DOCUMENT SEGMENT:

One time it made you subscribe to them. So let’s, let’s take a step back. When a customer has one product subscribed to, they don’t necessarily always want to subscribe to another one of your SKUs. They may wanna just try it out one time. That sounds super basic, but it was not possible on almost all solutions that were competitors.
Andrew: I see, okay, so I’m on an Athletic Greens website right now. I sign up for Ag one. I decide I want to get something else. Maybe it’s just a one time trial. Add it in with my next package. Don’t subscribe me to it. That kind of thing you’re saying wasn’t wasn’t really available. And I’m, I’m on
Dileepan: Another example, which you may appreciate, which is if you, for example, were to try to cancel Netflix or New York Times, you actually run through a cancellation flow. It’s like, Andrew, are you sure you want to cancel? Here’s an offer. No one was doing anything around collecting data on why merchants were, uh, churning.
So contrast this to the existing solutions where you would literally log in and you could just click cancel, and it would just cancel. There was no collection of data, no offer or incentive to stay, no working on churn or retention.
Andrew: I should say for anyone who’s excited by this type of development work, if you’re looking to hire a developer for yourself, you should know that Lemon has phenomenal developers at great prices. I can say that all day long, but until you see it for yourself, you won’t believe it. So challenge me and challenge them next time you’re hiring.
Go to lemon.io/mixergy. Tell them what you’re looking for. Let them magically connect you with the right developer. If you decide to hire, great, I don’t get a bonus or don’t want a bonus from you. What I want is for you to let me know, and I want you to have a good experience. And if it doesn’t work out, nothing ventured well.

WRITTEN INSTRUCTION: Reproduce, word for word, the stretch of the interview transcript from "Andrew: I see, okay, so" through "were, uh, churning.".

LISTING:
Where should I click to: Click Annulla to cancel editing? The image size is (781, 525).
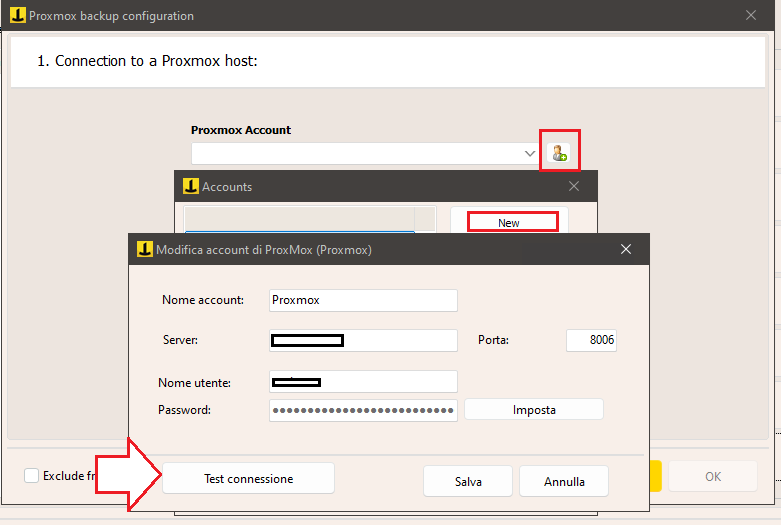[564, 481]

==

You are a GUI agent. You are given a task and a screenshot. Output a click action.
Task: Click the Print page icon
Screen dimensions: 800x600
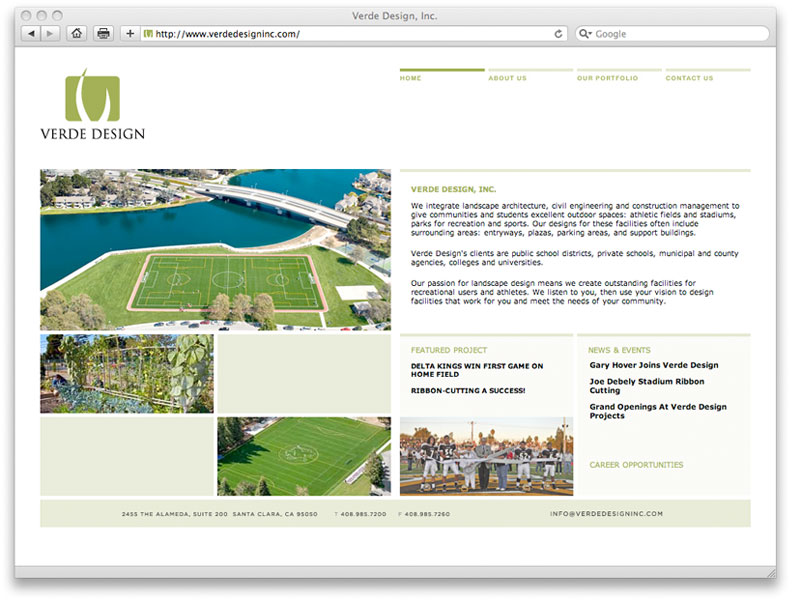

* * *

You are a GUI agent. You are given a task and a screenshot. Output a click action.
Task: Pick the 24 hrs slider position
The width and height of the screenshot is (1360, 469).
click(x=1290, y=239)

FINAL RESULT:
Andrew: I see, okay, so I’m on an Athletic Greens website right now. I sign up for Ag one. I decide I want to get something else. Maybe it’s just a one time trial. Add it in with my next package. Don’t subscribe me to it. That kind of thing you’re saying wasn’t wasn’t really available. And I’m, I’m on
Dileepan: Another example, which you may appreciate, which is if you, for example, were to try to cancel Netflix or New York Times, you actually run through a cancellation flow. It’s like, Andrew, are you sure you want to cancel? Here’s an offer. No one was doing anything around collecting data on why merchants were, uh, churning.